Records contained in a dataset
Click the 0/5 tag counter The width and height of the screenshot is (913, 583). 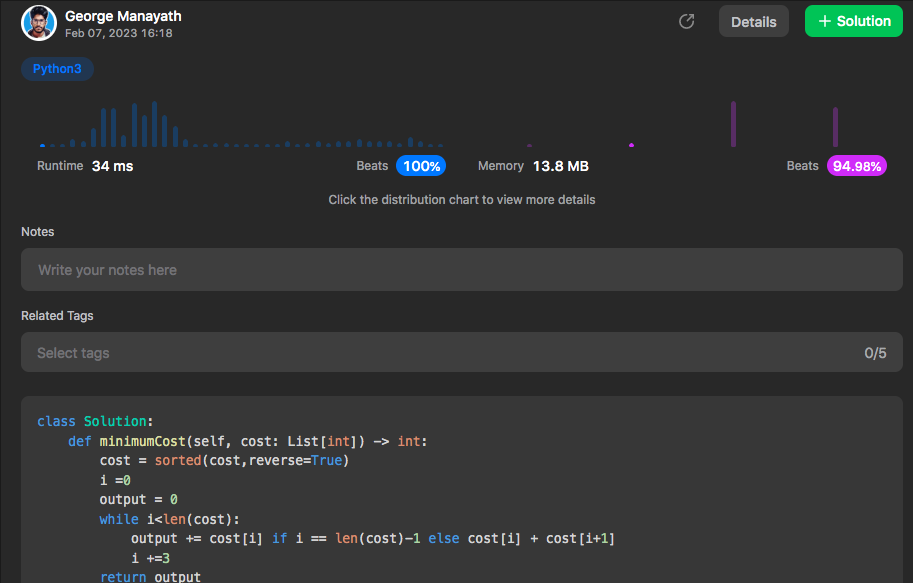click(x=875, y=353)
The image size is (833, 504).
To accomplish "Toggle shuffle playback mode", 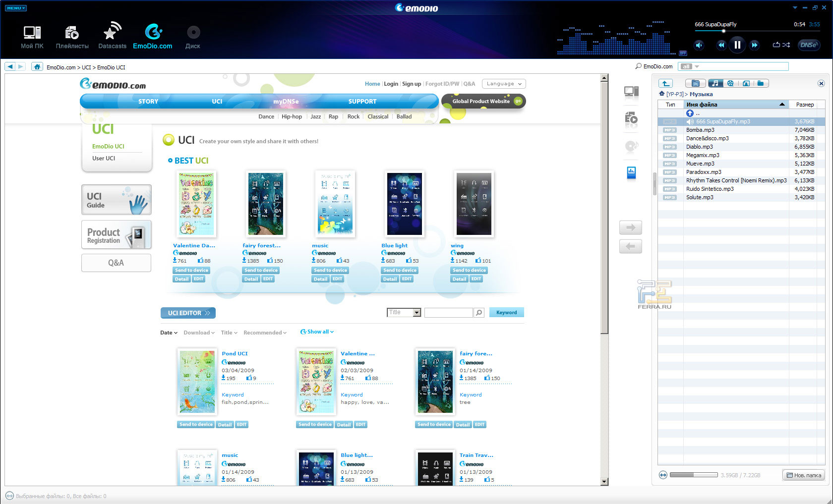I will point(786,45).
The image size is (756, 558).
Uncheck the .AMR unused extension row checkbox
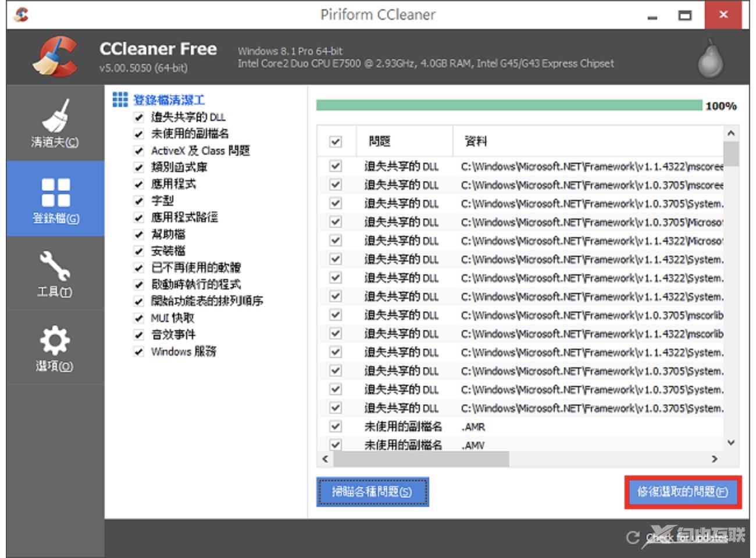click(x=336, y=427)
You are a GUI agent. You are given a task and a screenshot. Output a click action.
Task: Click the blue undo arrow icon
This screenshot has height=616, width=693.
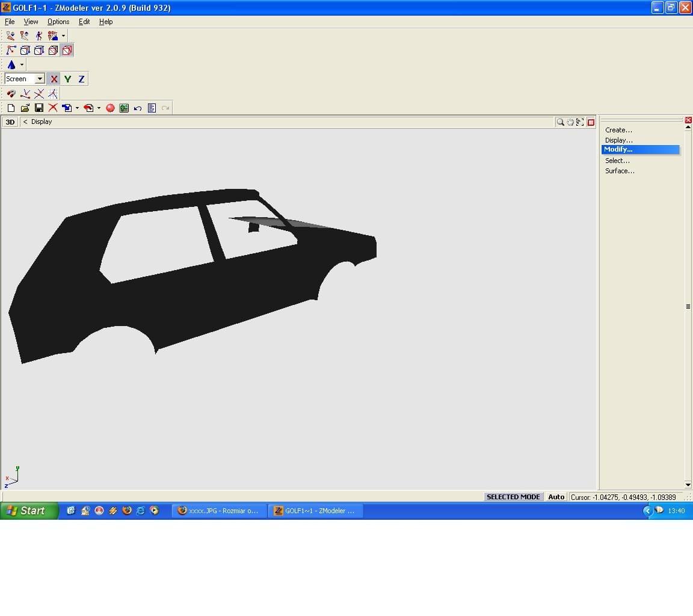(x=138, y=108)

EXERCISE
Begin at the line containing "Task: Click the blue undo arrow icon" and copy every line through the end of the data above exactly, omitting the pictures.

ANSWER
Task: Click the blue undo arrow icon
This screenshot has height=616, width=693.
(x=138, y=108)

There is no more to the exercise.